Dass der Green Deal als Ganzes beerdigt wird, erwarte ich nicht. Die Klimaleugner werden keine Mehrheit haben. Auch sind unter den Rechtsextremen durchaus nicht alle Klimaleugner wie die AfD.
In der nächsten Legislaturperiode des EU-Parlaments wird es jedoch stark darum gehen, wie die Ziele erreicht werden. Da sehe ich durchaus die Gefahr, dass trotz aller Bekenntnisse zum Klimaschutz konkrete Maßnahmen derart aufgeweicht, verwässert und verschleppt werden, dass jede Zielerreichung in weite Ferne rückt.
Bezüglich der Energiewende mache ich mir nicht die größten Sorgen: Erneuerbare Energien haben einen unbestreitbaren Kostenvorteil und die Disruption ist längst im Gange.
Schwieriger wird es bei allem, wo nicht unmittelbar eine Industrie profitiert. Für das Naturwiederherstellungsgesetz oder eine naturverträgliche Agrarpolitik zum Beispiel wird die Luft wohl noch dünner. Um so wichtiger ist es, dass die Zivilgesellschaft ein wachsames Auge auf die Vorgänge in Brüssel hat und Klimaschutz offensiv einfordert.
Starke Stimmenverluste erlitten in Deutschland die Grünen bei den Europawahlen, aber auch bei den Kommunalwahlen. Warum stößt die Klima- und Energiepolitik der Grünen derzeit auf so wenig Zustimmung?
Ich glaube, hier muss man differenzierter herangehen. Die Wahl war keine direkte Abstimmung über die Klima- und Energiepolitik der Grünen in Deutschland.
Auch sind die knapp zwölf Prozent der Grünen immer noch rund doppelt so viele Prozentpunkte wie bei der FDP oder dem BSW. Interessanterweise stellt hier niemand die Frage, warum beispielsweise die Finanzpolitik der FDP – Stichwort Schuldenbremse – auf so wenig Zustimmung stößt.
Natürlich haben die Grünen an Stimmen eingebüßt und eine gründliche Analyse ist unumgänglich. Es lässt sich derzeit allerdings nur spekulieren, woran genau es gelegen hat.

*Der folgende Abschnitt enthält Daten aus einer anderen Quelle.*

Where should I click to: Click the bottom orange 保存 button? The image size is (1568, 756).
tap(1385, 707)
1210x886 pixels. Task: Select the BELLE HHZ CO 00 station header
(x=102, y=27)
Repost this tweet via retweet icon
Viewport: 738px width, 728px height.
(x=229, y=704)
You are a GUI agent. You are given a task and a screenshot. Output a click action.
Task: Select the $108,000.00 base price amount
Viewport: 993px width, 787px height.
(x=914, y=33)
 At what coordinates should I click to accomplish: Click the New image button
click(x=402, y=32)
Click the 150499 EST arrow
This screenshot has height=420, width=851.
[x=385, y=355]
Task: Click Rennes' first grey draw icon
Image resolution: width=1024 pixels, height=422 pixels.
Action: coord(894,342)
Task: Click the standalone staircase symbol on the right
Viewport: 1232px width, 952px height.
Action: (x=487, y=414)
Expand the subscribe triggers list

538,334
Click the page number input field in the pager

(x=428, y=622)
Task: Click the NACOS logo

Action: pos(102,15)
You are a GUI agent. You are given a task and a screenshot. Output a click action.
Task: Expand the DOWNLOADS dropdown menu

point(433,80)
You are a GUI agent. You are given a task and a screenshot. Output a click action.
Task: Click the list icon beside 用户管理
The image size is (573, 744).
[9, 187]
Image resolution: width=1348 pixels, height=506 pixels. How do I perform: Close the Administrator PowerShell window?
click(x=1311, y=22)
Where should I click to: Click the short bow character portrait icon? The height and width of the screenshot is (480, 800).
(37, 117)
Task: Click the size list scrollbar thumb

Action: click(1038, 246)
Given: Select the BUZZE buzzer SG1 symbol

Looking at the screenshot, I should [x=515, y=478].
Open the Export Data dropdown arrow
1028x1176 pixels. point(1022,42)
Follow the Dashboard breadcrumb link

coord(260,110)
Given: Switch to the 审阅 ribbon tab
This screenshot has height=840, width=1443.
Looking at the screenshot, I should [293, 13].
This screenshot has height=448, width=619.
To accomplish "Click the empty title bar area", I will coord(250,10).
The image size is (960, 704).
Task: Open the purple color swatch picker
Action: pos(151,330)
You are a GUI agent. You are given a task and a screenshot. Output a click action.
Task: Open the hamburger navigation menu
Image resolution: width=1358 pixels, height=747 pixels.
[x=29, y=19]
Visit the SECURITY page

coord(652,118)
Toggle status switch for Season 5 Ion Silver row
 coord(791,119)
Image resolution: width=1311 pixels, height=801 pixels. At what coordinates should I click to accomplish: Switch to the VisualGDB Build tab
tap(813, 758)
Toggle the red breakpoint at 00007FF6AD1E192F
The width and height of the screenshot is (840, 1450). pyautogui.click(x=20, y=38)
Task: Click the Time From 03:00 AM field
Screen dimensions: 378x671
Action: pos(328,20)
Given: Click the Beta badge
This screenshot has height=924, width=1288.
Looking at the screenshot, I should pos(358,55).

Ich denke, dass Fehler der Grünen und offene wie versteckte Desinformationskampagnen eine Rolle gespielt haben. Zudem ist spürbar, dass wir uns in Deutschland aktuell in einer Phase befinden, wo Parteien mit rückwärtsgewandter Politik mehr Zuspruch von Bürgerinnen und Bürgern erhalten als Parteien, bei denen das Thema Transformation auf der Agenda steht.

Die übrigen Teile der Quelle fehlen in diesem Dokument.